I didn’t have a drink in three months, after which I taught myself how to enjoy a glass of wine and say no to a second. This was something I had never been able to do before. I realised I had thrown my relationship away and that my hubby was the best thing that had ever happened to me. Fortunately he took me back. I am still amazed that he forgave me and has never held a grudge for all I put him through.
As I enter my third pregnancy it has been occurring to me how fortunate I am to have the life I do. Each and every day I thank my lucky stars, and I never take the small stuff for granted. Had my sliding doors moment gone the other way things would have been very different.
It may sound crazy but at 34 I’m grateful for the ‘colourful life’ I’ve had. All the horrendous experiences in my earlier days have made me the person I am and if I had my time over I honestly wouldn’t change a single thing. Unsurprisingly this hasn’t always been the case. The counselling I went through in my early twenties plays a huge part in my ability to function and be normal right now. Without it I’m pretty sure I would still have my family in my life taking me for a ride on a daily basis. I’d more than likely still not have any self respect. And I probably wouldn’t be married to my darling hubby.

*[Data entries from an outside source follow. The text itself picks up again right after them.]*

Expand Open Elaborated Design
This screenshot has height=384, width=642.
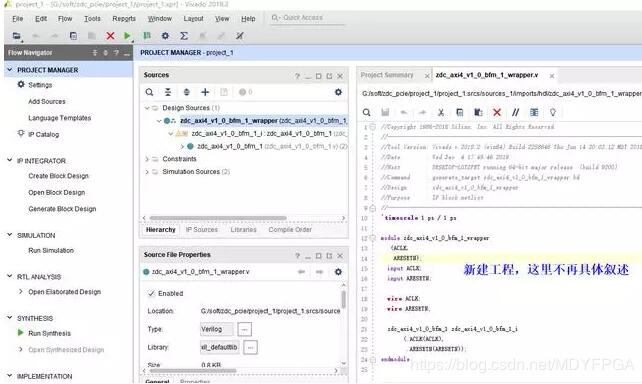pos(21,291)
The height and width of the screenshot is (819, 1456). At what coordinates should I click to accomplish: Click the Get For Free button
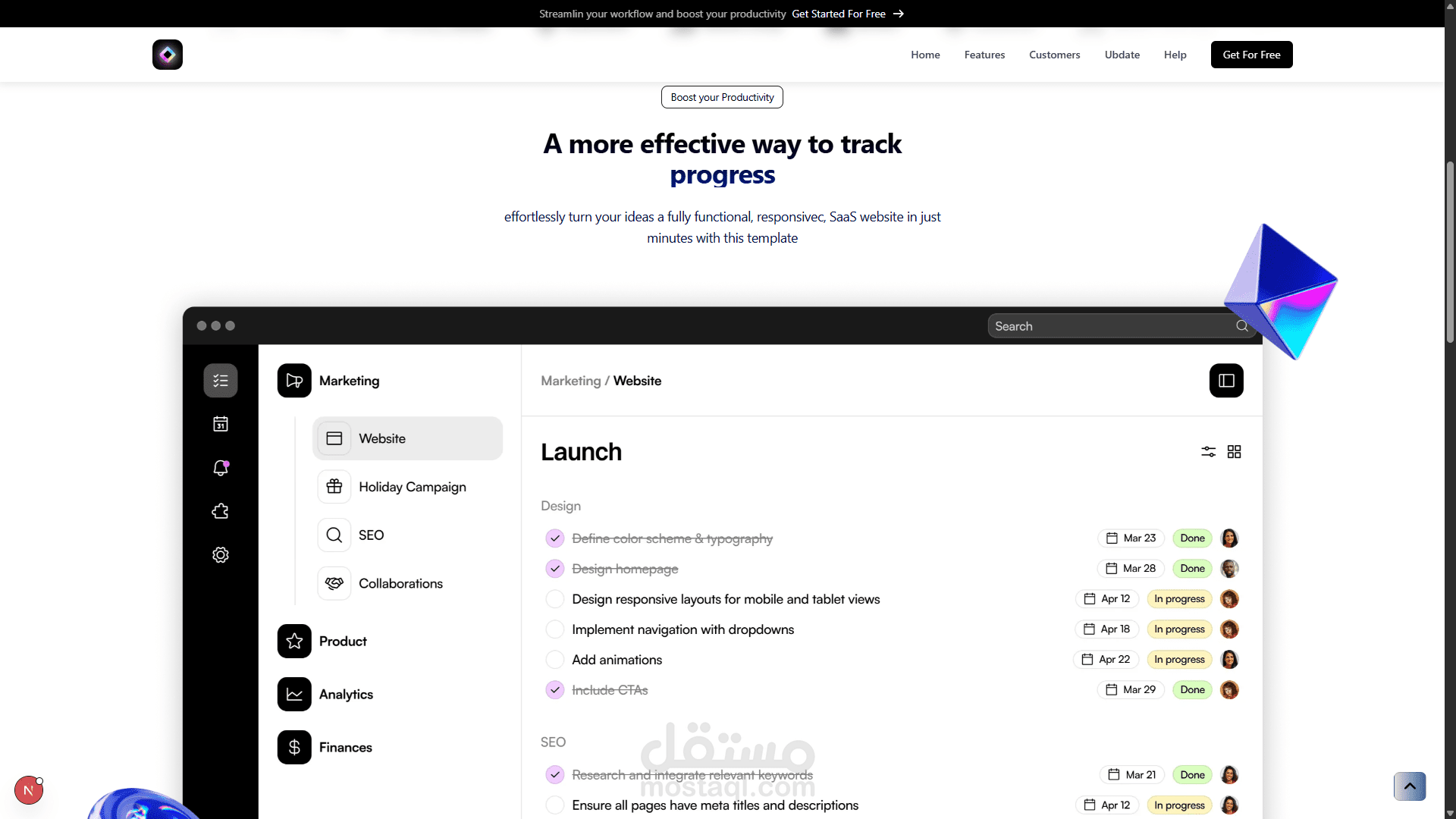[x=1251, y=55]

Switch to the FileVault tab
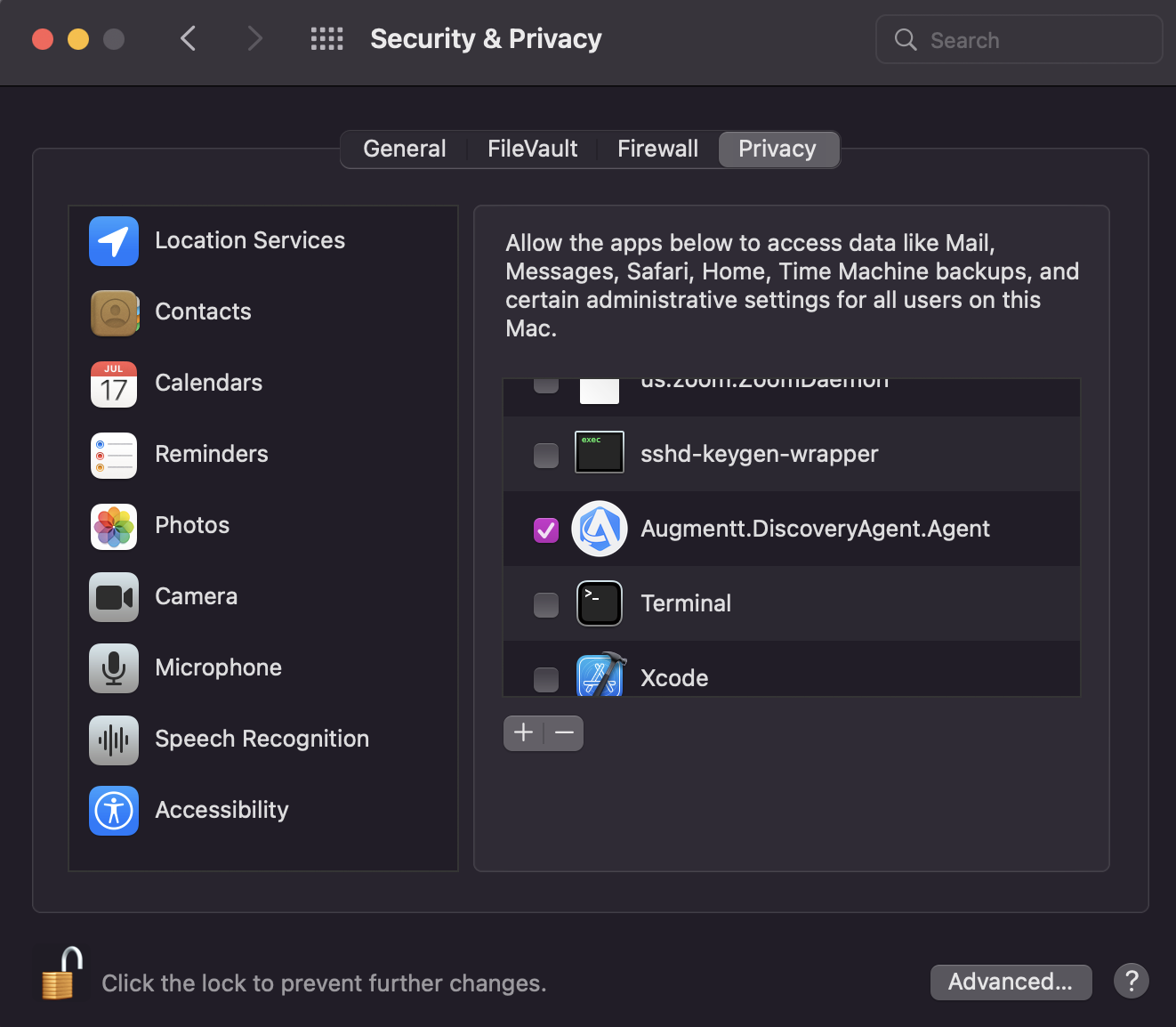532,149
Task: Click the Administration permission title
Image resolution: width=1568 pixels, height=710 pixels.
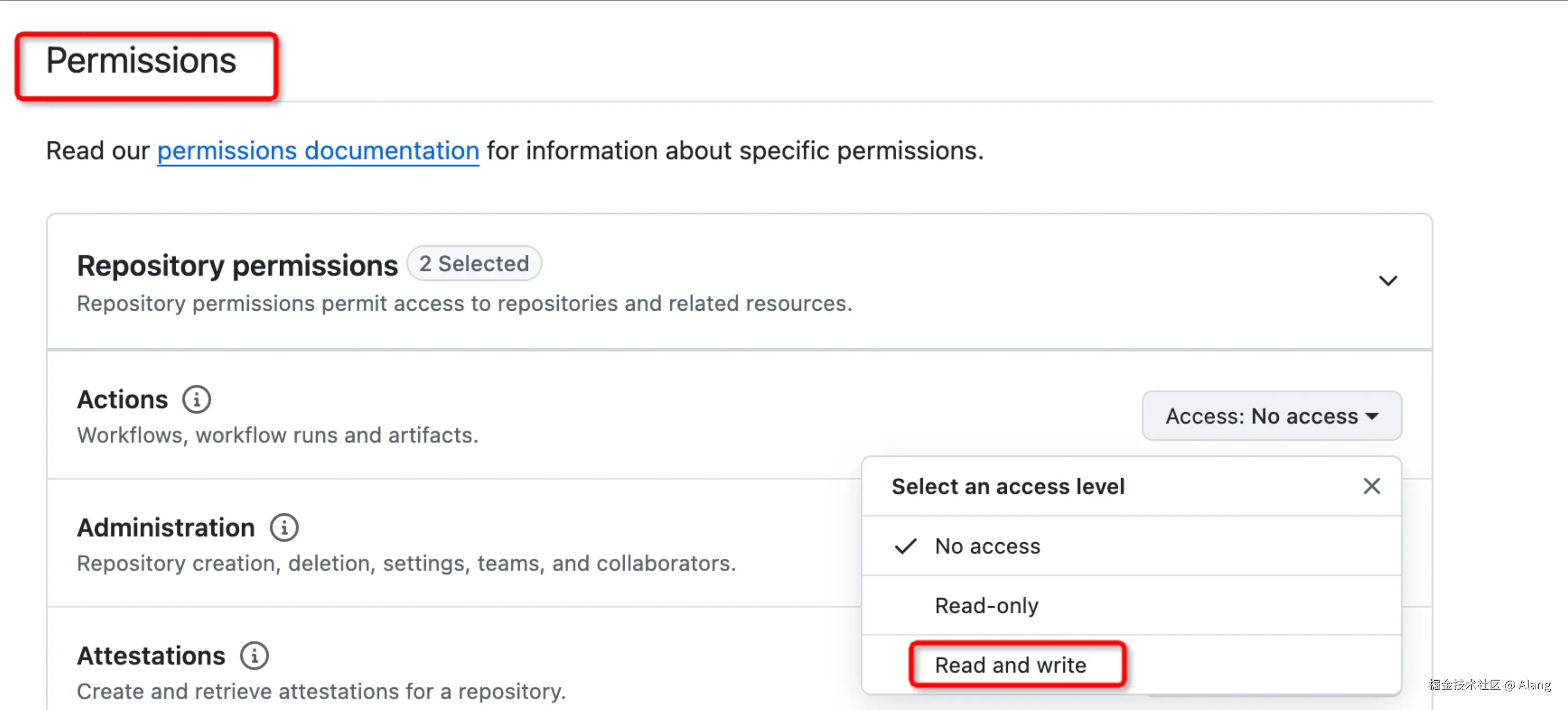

I was very fortunate to find a good counsellor at a time in my life where I desperately needed guidance. Nina and I instantly clicked and over the next few years she taught me to love myself. Not in a wishy washy American TV show type way, but she genuinely changed the way I viewed myself and made me realise that I deserved better than I was getting. I saw her frequently for about a year, then less so over the next few years as I was away travelling. Whenever I was in the UK I would make some to see Nina, and got so much out of our sessions I can’t even properly articulate it.
It was Nina that opened my eyes up to how much my mother and co. were taking me for granted. How I was playing the parent role and she was the lost child. In many respects it had always been this way, but after I left home I became a source of financial aid for her as well as emotional. In the first few months that I was seeing Nina I redefined the rules with my mother – taught her that it wasn’t okay to call me up at work and tell me some sob story that ended with me spending half an hour on the phone, then sending her money. That it wasn’t okay to expect me to come running to her rescue all the time. She didn’t like it one bit, but she didn’t have a choice and had to deal with it. Our relationship definitely changed for the better during this time, but other situations forced us apart in the end.
Don’t get me wrong I’ve had wobbly moments, and I didn’t come to terms with my drinking problem until a few years later (detailed post to follow) but ultimately I think Nina saved me. From my family. From my past. From myself. With her help I brought the skeletons out of the cupboard and into the open where they could be properly dealt with and ghosts laid to rest. I was able to accept my past and move forwards without glancing back the whole time. Needless to say most of my early sessions ended with me in floods of tears.
It has always baffled me that folk write off even the idea of seeing a counsellor due to the money. In my opinion mental health is the most important part of your well being. If you’re not happy then your world will not work properly. I shudder to think how damaged I would still be had I not met Nina. I know with certainty I’m only able to be the wife and mum I am today because I dealt with my past way before I started thinking about having a family of my own.